ASSIGNMENT
Retype, exactly as they appear below, the lines between the line holding "The image size is (1970, 521)." and the line holding "Task: Click the Define metadata link", both ends included.

--------------------

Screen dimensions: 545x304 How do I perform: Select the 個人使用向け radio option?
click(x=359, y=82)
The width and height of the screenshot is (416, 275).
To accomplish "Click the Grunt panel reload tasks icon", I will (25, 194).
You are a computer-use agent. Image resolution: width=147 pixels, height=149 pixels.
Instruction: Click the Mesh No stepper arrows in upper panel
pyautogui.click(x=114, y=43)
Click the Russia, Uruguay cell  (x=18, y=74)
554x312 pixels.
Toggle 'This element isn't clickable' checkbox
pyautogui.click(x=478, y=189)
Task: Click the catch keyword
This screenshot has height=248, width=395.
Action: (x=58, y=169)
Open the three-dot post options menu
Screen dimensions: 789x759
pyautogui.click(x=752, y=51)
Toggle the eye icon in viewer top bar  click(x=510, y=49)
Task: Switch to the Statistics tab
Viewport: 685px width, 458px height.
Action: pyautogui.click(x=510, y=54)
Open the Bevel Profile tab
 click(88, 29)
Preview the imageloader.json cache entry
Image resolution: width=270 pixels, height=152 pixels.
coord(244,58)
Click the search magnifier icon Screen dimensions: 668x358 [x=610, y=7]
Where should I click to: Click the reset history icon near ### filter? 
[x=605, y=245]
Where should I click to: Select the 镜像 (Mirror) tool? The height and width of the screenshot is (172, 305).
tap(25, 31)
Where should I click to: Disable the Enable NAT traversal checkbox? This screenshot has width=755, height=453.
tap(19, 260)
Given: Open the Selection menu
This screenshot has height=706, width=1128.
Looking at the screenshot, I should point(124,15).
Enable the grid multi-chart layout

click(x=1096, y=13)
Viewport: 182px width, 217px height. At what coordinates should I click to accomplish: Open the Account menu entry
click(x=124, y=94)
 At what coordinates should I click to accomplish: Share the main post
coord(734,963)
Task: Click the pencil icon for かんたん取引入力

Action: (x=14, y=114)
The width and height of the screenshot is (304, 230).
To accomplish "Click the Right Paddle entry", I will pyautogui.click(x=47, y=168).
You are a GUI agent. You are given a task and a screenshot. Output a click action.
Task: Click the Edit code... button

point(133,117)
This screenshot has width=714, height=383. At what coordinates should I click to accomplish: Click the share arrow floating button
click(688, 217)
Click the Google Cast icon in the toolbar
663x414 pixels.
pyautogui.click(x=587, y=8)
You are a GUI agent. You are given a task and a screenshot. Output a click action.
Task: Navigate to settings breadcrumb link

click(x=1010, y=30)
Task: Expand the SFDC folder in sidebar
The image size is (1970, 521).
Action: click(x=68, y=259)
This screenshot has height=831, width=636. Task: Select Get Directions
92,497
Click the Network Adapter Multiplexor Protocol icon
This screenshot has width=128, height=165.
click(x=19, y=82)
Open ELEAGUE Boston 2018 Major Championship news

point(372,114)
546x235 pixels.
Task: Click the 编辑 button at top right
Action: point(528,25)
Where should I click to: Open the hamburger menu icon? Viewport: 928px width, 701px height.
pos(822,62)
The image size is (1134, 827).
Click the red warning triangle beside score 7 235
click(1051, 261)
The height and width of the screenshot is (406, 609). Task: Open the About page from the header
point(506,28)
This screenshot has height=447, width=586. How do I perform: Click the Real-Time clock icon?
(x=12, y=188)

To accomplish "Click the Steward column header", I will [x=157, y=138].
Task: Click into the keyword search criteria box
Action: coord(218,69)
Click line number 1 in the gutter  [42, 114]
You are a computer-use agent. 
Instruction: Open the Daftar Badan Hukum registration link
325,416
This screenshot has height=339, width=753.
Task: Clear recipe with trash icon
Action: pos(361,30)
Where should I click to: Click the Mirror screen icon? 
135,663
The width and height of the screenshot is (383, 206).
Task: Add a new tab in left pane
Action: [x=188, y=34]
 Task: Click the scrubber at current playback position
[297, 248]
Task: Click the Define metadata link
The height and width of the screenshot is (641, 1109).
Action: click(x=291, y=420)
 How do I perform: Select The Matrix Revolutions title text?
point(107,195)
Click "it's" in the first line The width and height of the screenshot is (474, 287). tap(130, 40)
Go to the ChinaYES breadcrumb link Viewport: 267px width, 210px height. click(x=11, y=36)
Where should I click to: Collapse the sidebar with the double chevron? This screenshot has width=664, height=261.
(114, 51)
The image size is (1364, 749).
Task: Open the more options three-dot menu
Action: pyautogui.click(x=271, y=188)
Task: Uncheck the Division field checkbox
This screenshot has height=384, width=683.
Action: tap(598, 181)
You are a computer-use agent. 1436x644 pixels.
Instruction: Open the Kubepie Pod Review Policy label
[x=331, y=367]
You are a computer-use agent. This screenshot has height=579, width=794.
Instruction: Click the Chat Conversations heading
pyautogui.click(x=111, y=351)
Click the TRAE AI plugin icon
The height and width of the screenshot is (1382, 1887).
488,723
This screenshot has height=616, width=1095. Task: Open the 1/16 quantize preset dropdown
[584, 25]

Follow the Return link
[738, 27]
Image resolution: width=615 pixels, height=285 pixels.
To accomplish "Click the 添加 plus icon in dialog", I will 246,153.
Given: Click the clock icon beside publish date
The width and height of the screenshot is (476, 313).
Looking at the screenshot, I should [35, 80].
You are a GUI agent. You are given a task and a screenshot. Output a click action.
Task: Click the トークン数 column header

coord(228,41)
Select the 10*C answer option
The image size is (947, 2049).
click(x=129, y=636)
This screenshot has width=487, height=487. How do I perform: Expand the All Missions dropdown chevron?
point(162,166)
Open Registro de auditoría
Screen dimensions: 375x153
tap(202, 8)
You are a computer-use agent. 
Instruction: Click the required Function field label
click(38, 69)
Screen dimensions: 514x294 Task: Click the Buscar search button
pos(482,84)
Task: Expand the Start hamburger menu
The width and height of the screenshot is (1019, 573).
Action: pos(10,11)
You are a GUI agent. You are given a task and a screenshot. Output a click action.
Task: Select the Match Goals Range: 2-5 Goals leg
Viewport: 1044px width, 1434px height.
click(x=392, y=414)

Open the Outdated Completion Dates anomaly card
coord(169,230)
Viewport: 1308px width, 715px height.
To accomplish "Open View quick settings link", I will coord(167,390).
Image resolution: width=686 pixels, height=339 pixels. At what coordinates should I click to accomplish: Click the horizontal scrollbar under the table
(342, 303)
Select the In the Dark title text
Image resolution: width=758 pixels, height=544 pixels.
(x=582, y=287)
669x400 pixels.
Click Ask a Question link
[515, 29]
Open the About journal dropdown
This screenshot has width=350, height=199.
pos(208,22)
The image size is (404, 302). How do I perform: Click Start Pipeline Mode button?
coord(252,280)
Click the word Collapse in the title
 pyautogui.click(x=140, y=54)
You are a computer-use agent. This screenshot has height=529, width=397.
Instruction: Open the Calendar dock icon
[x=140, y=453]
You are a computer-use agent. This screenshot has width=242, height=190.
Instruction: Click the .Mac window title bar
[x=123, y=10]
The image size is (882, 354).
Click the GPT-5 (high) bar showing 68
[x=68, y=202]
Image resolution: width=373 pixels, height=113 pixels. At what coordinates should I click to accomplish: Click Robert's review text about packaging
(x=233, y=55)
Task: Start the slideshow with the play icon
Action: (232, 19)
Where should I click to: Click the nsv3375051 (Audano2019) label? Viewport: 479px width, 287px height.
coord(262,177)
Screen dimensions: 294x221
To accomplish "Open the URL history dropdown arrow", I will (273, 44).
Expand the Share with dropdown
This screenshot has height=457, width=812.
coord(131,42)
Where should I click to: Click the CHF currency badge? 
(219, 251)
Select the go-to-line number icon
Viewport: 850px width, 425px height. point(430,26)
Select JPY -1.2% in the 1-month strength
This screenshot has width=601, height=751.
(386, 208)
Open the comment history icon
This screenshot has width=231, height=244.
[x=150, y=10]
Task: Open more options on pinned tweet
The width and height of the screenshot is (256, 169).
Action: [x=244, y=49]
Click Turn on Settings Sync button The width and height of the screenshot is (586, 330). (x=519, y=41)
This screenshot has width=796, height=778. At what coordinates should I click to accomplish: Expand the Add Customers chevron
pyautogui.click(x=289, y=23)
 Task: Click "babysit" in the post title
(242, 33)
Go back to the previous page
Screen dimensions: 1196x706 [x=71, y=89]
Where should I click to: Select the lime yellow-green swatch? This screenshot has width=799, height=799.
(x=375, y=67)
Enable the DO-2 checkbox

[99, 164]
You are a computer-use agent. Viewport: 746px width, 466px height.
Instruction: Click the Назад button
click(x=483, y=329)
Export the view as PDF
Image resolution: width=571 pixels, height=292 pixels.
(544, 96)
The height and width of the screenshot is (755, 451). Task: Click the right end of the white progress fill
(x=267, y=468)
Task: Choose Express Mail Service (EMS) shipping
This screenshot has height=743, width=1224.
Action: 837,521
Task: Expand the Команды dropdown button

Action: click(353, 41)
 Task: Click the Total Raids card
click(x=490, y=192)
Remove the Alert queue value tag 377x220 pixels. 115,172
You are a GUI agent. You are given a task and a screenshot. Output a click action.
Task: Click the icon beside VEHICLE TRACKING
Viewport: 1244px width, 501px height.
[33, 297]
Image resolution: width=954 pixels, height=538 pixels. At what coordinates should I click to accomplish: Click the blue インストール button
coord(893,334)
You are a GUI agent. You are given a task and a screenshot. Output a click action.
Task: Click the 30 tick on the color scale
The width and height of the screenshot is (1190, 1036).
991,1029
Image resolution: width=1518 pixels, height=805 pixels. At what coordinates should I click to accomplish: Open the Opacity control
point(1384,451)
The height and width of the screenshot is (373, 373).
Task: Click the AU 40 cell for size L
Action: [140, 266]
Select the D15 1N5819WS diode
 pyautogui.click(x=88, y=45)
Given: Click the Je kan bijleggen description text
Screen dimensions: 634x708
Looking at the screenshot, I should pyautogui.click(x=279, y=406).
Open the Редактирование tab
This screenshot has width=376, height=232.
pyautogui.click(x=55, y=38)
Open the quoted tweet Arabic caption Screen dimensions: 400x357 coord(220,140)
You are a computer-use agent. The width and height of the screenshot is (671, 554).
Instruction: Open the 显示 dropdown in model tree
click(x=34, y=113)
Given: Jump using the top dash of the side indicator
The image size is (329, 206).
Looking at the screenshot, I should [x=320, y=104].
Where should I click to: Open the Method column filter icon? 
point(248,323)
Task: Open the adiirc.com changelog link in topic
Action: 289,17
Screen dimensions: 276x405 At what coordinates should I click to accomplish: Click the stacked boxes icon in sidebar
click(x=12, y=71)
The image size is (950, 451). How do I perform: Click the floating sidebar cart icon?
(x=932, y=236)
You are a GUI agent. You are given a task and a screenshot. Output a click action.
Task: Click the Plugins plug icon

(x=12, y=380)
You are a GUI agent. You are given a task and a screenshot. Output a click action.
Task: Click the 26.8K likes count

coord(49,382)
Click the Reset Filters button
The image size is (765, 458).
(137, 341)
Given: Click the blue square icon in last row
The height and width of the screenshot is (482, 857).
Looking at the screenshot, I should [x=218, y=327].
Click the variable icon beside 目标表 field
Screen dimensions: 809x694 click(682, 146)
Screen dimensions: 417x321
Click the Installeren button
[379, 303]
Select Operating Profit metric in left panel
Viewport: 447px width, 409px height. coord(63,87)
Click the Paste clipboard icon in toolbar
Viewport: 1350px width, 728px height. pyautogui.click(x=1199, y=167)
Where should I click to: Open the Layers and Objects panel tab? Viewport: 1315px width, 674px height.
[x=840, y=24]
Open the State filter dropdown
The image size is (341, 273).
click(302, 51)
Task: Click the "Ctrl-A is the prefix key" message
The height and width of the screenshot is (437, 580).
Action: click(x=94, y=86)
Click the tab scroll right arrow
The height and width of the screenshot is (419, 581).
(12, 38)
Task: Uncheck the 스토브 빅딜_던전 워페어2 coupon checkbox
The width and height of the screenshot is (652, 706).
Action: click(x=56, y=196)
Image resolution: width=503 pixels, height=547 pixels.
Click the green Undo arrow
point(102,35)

--------------------

TASK RESULT
The image size is (1970, 521).
Action: click(x=68, y=259)
This screenshot has height=831, width=636. Task: Select Get Directions
92,497
Click the Network Adapter Multiplexor Protocol icon
This screenshot has width=128, height=165.
click(x=19, y=82)
Open ELEAGUE Boston 2018 Major Championship news

point(372,114)
546x235 pixels.
Task: Click the 编辑 button at top right
Action: point(528,25)
Where should I click to: Open the hamburger menu icon? Viewport: 928px width, 701px height.
pos(822,62)
The image size is (1134, 827).
Click the red warning triangle beside score 7 235
click(1051, 261)
The height and width of the screenshot is (406, 609). Task: Open the About page from the header
point(506,28)
This screenshot has height=447, width=586. How do I perform: Click the Real-Time clock icon?
(x=12, y=188)

To accomplish "Click the Steward column header", I will [x=157, y=138].
Task: Click into the keyword search criteria box
Action: coord(218,69)
Click line number 1 in the gutter  [42, 114]
You are a computer-use agent. 
Instruction: Open the Daftar Badan Hukum registration link
325,416
This screenshot has height=339, width=753.
Task: Clear recipe with trash icon
Action: pos(361,30)
Where should I click to: Click the Mirror screen icon? 
135,663
The width and height of the screenshot is (383, 206).
Task: Add a new tab in left pane
Action: [x=188, y=34]
 Task: Click the scrubber at current playback position
[297, 248]
Task: Click the Define metadata link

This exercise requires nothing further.